Sur les terres des indiens Yanomami du Roraima, c’est la flambée du cours de l’or sur le marché mondial qui fait des ravages. Ils vivent dans une gigantesque réserve qu’on ne peut pénétrer qu’avec autorisation. Dans les années 80, cette région avait déjà été envahie par les chercheurs d’or. On estimait à 40.000 le nombre de personnes ayant tenté la chance d’y faire fortune. Leur proximité avec les tribus avait provoqué une tragédie. Privés d’immunité physiologique contre les maladies amenées par les Blancs, les Indiens mourraient en attrapant une simple grippe. “A certains endroits 30% de la population a péri. Certains villages ont tout simplement disparu”, relate le missionnaire catholique Carlos Zacchini, qui travaille dans la région.

Pistes d’atterrissage clandestines

Expulsés dans les années 90, les chercheurs d’or sont de retour. Sur les bords du fleuve Couto Magalhães, on rencontre le premier garimpo à dix minutes de bateau d’un village indigène.  Occupé par trois hommes qui disent ne pas savoir qui en est le propriétaire à qui ils reversent pourtant 60% du fruit de leur activité ! Au centre d’assistance médicale indigène de Boa Vista, le docteur Rosimary Queirós a relevé 23 décès dus à la malaria en début d’année. Aucun doute, le moustique de la malaria a piqué des trafiquants qui ont contaminé les Indiens. Ces 23 morts représentent plus de 10% de la population d’un même village de 210 âmes.
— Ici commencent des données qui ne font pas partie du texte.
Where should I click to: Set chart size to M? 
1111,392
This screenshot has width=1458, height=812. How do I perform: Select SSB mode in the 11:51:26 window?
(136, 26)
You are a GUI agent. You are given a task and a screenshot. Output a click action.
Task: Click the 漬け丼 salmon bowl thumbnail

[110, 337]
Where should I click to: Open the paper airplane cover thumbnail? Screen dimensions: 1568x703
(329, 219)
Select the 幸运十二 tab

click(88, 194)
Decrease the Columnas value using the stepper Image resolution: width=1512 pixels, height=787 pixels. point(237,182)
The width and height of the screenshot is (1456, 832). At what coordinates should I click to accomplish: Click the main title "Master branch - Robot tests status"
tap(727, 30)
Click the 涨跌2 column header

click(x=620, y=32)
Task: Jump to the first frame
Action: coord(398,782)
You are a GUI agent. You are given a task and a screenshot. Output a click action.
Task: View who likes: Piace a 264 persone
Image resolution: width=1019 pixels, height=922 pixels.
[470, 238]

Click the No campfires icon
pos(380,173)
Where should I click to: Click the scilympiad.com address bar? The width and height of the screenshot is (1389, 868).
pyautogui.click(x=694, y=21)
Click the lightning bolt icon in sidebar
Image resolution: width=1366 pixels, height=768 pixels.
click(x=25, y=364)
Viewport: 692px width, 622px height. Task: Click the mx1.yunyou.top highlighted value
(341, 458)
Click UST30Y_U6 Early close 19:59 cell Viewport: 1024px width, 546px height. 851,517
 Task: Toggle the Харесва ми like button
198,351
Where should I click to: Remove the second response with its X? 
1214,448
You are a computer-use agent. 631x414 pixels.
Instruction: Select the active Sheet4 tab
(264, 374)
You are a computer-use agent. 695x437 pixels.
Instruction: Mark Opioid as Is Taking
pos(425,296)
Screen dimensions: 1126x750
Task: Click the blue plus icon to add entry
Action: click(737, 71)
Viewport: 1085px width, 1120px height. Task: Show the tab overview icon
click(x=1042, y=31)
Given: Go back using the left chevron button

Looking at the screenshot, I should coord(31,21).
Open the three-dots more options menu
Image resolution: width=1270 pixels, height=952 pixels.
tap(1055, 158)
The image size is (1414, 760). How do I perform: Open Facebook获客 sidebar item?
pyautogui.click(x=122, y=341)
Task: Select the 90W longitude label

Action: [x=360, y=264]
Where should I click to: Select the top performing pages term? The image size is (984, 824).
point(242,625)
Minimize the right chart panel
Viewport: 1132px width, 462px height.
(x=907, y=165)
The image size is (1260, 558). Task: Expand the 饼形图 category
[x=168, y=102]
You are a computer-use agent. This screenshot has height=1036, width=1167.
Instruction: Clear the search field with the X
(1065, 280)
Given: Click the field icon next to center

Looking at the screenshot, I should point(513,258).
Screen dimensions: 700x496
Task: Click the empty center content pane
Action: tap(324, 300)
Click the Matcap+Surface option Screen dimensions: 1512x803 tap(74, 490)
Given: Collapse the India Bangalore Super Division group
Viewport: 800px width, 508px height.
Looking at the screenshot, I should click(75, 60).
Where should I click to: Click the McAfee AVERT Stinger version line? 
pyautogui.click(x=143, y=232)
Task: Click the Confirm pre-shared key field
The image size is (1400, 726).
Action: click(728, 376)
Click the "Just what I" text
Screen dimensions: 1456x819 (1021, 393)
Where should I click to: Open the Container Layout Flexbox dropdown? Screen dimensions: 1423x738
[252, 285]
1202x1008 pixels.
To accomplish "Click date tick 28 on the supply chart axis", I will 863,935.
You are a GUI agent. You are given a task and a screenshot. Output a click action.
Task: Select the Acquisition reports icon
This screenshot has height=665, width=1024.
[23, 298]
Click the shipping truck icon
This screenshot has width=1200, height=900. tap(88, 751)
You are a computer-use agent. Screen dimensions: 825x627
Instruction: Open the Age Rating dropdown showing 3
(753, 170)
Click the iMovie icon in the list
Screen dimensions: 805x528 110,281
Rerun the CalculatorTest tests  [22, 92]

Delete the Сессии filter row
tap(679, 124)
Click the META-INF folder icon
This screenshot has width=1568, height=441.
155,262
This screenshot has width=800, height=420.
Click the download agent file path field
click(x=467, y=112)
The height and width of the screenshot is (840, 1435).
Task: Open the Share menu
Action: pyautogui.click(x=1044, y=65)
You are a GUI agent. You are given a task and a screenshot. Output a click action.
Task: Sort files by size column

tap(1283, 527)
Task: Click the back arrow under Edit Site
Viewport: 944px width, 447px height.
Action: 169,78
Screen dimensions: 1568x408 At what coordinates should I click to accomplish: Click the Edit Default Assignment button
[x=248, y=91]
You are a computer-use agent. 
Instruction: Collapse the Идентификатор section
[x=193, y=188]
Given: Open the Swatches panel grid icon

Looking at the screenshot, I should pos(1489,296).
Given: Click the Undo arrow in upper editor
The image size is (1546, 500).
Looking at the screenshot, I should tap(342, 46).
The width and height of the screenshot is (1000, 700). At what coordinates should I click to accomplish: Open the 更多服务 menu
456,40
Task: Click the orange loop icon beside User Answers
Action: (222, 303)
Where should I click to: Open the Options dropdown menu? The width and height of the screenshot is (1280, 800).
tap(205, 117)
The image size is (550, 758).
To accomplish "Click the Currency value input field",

Il y aurait actuellement 110 pistes clandestines d’atterrissage dans la réserve Yanomami. Des dizaines de machines d’extraction draguent les talus des fleuves, formant d’énormes clairières au milieu de la forêt et déversant du mercure dans les rivières. Certains de ces garimpos ont déjà été désactivés par la Police Fédérale. Mais les chercheurs d’or reviennent toujours.

Immunité institutionnalisée

L’immensité du territoire rend les contrôles difficiles. Quand les trafiquants sont pris, ils sont rarement condamnés. “La législation pénale est très clémente avec les chercheurs d’or”, affirme le procureur de la République du Roraima, Rodrigo da Costa. Malheureusement, si sa commercialisation est officiellement interdite, l’or des terres indigènes continue de circuler librement à Boa Vista. Une avenue entière du centre-ville est connue comme la “rue de l’or”. On y compte pas moins de 40 boutiques dûment enregistrées au syndicat des bijoutiers de la ville. Le commerce se fait à la lumière du jour, sans que personne ne s’en cache.

Le Conseil Indigène Missionnaire dénonce « cette augmentation de la violence contre les indiens et l’accumulation de cas de violation de leurs droits » et pointe du doigt « l’incapacité de l’Etat brésilien à faire respecter sa propre Constitution et les traités internationaux qu’il a signé pour la défense des droits de l’homme et des minorités indigènes ». Le CIMI remettra son dossier d’accusation aux autorités de Brasilia et à des organisations internationales de défense des droits de l’homme afin que des mesures d’urgences soient maintenant prises.